Le Missel romain propose quatre formulaires de messe pour la célébration de la Nativité du Seigneur : la messe de la Vigile, la messe de la Nuit, la messe de l’Aurore et la messe du Jour. Les Évangiles proclamés à ces célébrations offrent des enseignements essentiels pour Noël 2025.

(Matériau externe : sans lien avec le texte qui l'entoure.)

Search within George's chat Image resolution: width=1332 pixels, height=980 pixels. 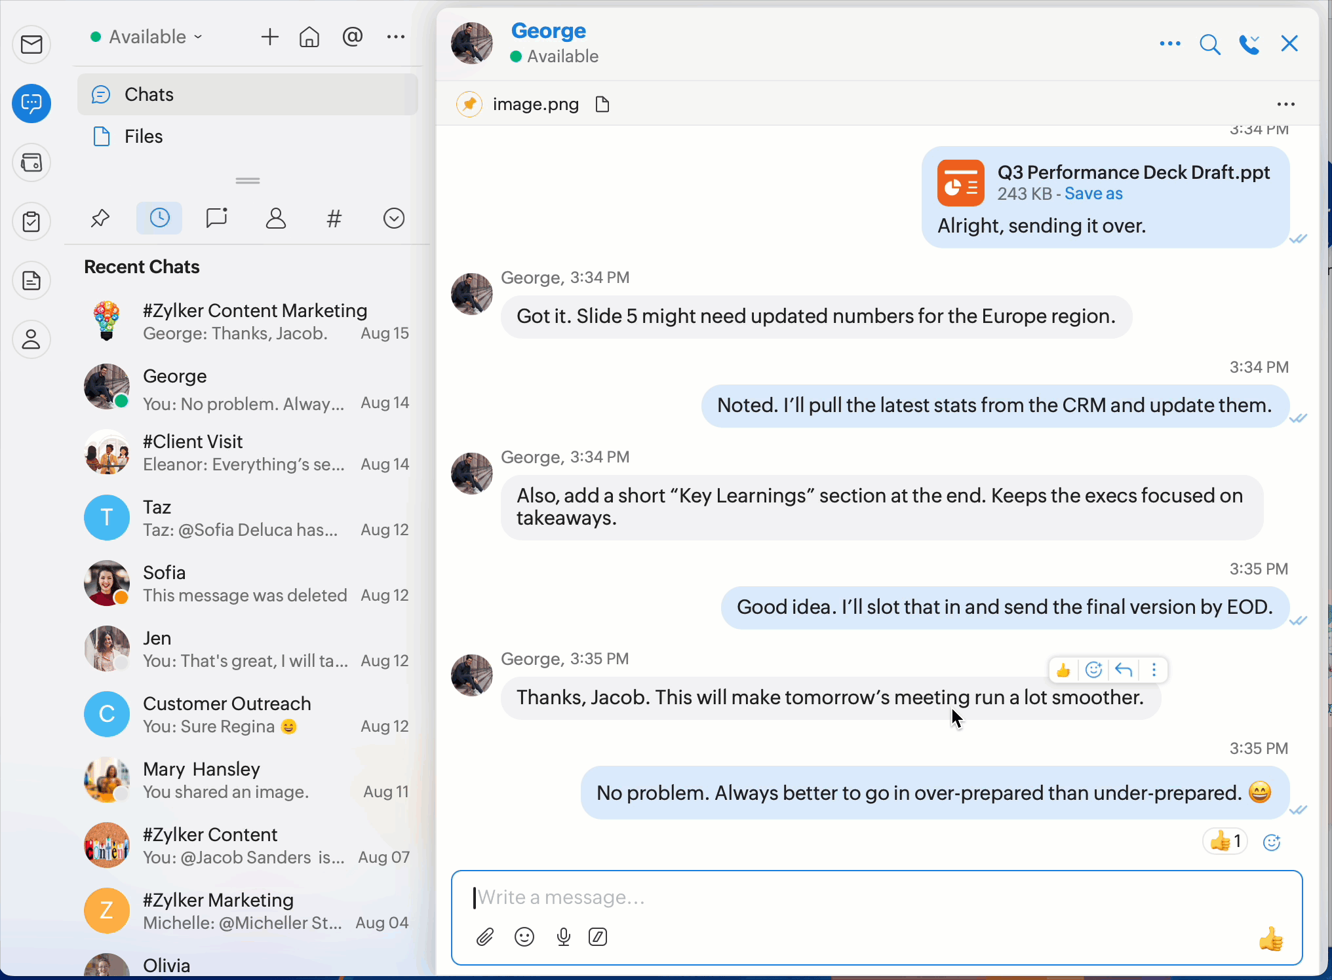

L’Évangile de la messe de la Vigile (Mt 1,1–25) présente la généalogie de Jésus Christ, « fils de David, fils d’Abraham », et rapporte la vision de l’ange accordée à saint Joseph ainsi que sa décision d’accueillir Marie pour épouse même qu’elle attendait un enfant — car l’enfant a été conçu par l’Esprit Saint. En inscrivant clairement Jésus dans l’histoire d’Israël, l’évangéliste montre que Jésus de Nazareth ne peut être compris que comme l’accomplissement de l’espérance messianique portée par le peuple juif.
Face à l’augmentation d’antisémitisme, cet Évangile rappelle une vérité fondamentale de la foi chrétienne : Jésus est issu de la descendance d’Abraham, et le christianisme ne peut être séparé de ses racines juives sans se renier lui-même.
Les Évangiles de la messe de la Nuit et de la messe de l’Aurore sont tirés du récit de l’enfance selon saint Luc (Lc 2,1–14 ; 2,15–20), devenu pour beaucoup le récit paradigmatique de Noël. Tandis que saint Matthieu situe Jésus dans l’histoire du peuple d’Israël, saint Luc l’inscrit dans le cadre plus large de l’histoire du monde :
Sous le règne de l’empereur Auguste, un recensement est ordonné, conduisant Joseph et Marie à Bethléem, la cité de David, où naît le Messie promis.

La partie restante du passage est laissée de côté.